* _What to work on_
Please write out, exactly as they appear, the line containing "872x533 pixels. Task: Click" and every line after it to the end of the records, and nothing more.

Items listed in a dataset

•••••

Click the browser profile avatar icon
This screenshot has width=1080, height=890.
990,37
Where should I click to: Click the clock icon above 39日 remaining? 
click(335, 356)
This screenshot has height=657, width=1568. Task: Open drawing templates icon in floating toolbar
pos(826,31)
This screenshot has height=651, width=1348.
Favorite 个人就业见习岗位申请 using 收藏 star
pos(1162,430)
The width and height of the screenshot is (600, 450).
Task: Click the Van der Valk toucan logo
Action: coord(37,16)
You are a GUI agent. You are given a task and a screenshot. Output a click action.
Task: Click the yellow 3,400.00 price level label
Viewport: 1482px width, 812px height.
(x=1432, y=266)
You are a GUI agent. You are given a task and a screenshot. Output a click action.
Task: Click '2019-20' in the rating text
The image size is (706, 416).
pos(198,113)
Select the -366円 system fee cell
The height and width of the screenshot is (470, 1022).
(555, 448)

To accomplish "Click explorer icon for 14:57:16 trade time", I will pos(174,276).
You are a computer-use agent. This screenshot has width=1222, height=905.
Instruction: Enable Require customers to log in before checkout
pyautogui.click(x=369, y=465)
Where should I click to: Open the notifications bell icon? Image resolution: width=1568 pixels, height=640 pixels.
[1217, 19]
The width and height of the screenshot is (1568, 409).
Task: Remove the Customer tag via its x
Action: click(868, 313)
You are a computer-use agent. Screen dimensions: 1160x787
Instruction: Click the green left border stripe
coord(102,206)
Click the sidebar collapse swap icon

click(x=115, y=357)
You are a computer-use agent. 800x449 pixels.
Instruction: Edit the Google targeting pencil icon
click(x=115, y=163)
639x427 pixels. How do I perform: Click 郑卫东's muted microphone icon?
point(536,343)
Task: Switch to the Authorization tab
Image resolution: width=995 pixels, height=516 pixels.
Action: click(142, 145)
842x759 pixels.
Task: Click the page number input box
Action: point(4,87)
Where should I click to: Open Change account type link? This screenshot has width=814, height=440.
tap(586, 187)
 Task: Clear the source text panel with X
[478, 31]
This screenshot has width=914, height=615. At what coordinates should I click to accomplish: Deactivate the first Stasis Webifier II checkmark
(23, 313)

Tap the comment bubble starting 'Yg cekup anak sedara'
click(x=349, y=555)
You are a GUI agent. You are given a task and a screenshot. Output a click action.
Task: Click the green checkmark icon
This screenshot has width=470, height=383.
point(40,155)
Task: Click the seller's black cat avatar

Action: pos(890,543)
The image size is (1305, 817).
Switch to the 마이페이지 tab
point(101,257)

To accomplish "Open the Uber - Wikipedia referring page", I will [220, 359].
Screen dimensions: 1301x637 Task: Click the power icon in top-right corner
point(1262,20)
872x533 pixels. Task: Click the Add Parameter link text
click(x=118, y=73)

•••••

* _Result below_
872x533 pixels. Task: Click the Add Parameter link text
click(x=118, y=73)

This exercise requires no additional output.